## What the exercise asks
Nothing but the lines from the top of the following entries through the line with "Open the articles breadcrumb link" should be printed, exactly as they are.

=== Records provided ===

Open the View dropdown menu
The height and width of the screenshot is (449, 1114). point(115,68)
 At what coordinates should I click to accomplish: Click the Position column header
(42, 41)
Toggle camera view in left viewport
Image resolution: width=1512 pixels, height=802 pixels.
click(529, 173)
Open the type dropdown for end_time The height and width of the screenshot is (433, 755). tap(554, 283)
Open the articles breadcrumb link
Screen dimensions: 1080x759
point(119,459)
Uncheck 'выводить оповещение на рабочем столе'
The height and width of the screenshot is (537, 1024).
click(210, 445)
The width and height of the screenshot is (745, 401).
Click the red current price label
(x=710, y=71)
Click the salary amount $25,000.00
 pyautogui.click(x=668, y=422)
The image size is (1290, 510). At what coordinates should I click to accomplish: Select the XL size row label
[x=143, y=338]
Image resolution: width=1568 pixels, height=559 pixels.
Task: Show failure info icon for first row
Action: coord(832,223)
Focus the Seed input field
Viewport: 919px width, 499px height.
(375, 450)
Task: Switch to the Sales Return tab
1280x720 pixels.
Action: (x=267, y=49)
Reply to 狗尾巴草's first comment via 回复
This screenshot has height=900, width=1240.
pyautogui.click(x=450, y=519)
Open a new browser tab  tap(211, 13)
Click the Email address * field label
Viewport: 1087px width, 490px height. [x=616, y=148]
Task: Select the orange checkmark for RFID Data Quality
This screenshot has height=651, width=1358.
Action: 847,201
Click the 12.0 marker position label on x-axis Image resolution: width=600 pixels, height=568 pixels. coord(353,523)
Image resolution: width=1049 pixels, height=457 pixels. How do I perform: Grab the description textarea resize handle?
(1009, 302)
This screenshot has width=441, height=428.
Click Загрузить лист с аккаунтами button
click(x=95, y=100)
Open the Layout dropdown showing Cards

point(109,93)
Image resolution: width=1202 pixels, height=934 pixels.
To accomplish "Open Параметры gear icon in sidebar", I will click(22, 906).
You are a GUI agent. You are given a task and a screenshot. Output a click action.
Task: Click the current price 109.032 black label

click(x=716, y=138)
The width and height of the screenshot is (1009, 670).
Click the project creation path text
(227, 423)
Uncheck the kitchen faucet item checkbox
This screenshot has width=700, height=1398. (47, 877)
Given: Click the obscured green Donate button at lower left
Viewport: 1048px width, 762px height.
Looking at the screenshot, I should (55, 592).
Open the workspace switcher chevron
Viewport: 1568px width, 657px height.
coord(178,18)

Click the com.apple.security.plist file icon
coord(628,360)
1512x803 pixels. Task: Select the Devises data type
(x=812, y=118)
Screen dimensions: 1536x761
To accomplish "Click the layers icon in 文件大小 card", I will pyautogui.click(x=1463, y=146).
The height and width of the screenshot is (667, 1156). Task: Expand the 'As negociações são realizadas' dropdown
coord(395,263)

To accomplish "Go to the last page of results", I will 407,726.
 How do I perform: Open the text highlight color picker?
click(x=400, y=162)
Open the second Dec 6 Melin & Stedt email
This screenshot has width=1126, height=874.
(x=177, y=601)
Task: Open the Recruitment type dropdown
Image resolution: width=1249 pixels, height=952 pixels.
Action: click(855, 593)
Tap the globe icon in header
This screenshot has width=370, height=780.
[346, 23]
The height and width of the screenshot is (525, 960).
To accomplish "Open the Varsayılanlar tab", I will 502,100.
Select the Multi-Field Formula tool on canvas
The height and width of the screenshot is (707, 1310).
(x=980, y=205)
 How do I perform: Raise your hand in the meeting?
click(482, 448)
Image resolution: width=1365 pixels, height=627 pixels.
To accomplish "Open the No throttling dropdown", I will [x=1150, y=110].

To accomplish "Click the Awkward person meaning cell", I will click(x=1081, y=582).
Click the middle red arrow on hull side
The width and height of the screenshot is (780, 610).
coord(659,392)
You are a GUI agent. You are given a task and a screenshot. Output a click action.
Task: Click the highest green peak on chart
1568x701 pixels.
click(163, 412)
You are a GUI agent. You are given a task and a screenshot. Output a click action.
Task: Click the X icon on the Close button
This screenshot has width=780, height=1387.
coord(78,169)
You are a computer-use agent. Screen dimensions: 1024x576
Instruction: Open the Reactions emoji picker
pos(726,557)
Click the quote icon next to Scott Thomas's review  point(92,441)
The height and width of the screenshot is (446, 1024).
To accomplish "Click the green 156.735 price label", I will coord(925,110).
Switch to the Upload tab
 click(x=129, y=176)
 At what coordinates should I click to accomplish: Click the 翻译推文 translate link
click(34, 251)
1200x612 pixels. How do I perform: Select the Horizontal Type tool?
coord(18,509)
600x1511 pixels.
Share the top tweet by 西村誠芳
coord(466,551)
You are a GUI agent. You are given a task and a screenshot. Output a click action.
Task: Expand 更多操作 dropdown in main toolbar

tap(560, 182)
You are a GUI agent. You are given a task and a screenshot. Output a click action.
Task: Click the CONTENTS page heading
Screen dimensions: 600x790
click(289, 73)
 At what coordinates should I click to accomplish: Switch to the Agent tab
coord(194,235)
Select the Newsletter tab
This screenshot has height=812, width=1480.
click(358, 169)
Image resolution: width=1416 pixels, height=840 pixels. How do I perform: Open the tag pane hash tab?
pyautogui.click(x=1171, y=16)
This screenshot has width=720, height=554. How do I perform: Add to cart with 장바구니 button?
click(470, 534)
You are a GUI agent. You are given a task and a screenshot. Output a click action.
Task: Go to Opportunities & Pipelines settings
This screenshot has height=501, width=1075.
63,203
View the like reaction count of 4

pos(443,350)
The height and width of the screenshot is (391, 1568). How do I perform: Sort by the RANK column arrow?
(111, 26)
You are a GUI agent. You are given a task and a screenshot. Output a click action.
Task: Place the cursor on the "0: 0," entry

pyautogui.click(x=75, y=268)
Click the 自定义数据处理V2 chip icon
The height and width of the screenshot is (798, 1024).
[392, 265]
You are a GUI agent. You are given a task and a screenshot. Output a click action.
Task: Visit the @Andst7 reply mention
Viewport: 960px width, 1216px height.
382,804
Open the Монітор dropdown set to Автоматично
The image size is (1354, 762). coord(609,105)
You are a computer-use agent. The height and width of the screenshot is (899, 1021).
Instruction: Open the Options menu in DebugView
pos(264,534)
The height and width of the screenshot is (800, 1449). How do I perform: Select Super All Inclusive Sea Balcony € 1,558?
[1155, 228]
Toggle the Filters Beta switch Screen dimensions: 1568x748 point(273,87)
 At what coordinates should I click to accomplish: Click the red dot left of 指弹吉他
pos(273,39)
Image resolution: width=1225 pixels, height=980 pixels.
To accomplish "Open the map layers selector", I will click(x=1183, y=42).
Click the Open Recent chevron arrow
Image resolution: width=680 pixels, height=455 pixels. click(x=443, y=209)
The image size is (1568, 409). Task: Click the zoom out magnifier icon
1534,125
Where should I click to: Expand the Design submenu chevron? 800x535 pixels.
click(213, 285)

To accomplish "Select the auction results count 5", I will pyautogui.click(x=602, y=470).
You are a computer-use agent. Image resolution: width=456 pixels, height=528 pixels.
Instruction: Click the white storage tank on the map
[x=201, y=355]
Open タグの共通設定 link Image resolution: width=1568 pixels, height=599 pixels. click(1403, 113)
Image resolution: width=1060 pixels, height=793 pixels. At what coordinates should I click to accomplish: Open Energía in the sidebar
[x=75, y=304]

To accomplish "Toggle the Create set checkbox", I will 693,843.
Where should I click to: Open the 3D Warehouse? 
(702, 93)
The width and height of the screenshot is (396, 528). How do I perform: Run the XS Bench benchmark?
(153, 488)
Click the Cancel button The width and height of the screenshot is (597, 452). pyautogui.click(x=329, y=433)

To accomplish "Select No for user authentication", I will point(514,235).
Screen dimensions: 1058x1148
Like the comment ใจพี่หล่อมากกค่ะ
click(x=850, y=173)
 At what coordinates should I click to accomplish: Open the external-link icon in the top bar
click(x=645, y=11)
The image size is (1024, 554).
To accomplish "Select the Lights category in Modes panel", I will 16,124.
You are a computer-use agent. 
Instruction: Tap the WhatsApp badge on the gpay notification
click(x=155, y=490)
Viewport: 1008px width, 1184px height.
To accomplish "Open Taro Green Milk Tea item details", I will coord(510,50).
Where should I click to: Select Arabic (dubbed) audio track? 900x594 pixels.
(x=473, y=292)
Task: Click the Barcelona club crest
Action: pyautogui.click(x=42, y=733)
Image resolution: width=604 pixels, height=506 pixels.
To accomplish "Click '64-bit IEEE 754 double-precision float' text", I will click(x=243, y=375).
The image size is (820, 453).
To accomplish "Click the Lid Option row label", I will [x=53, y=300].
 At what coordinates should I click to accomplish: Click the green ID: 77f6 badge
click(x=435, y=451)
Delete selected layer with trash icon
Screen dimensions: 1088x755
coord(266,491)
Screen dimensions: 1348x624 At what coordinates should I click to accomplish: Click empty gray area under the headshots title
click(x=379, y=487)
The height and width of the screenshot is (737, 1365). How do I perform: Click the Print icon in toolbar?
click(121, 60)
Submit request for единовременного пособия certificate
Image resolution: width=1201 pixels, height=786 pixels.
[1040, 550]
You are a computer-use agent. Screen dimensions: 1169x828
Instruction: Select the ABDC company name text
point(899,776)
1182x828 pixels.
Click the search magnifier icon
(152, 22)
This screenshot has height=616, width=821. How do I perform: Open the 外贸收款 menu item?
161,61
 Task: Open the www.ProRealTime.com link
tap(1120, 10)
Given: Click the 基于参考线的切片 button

===

## Result for this exercise
Open the View dropdown menu
The height and width of the screenshot is (449, 1114). point(115,68)
 At what coordinates should I click to accomplish: Click the Position column header
(42, 41)
Toggle camera view in left viewport
Image resolution: width=1512 pixels, height=802 pixels.
click(529, 173)
Open the type dropdown for end_time The height and width of the screenshot is (433, 755). tap(554, 283)
Open the articles breadcrumb link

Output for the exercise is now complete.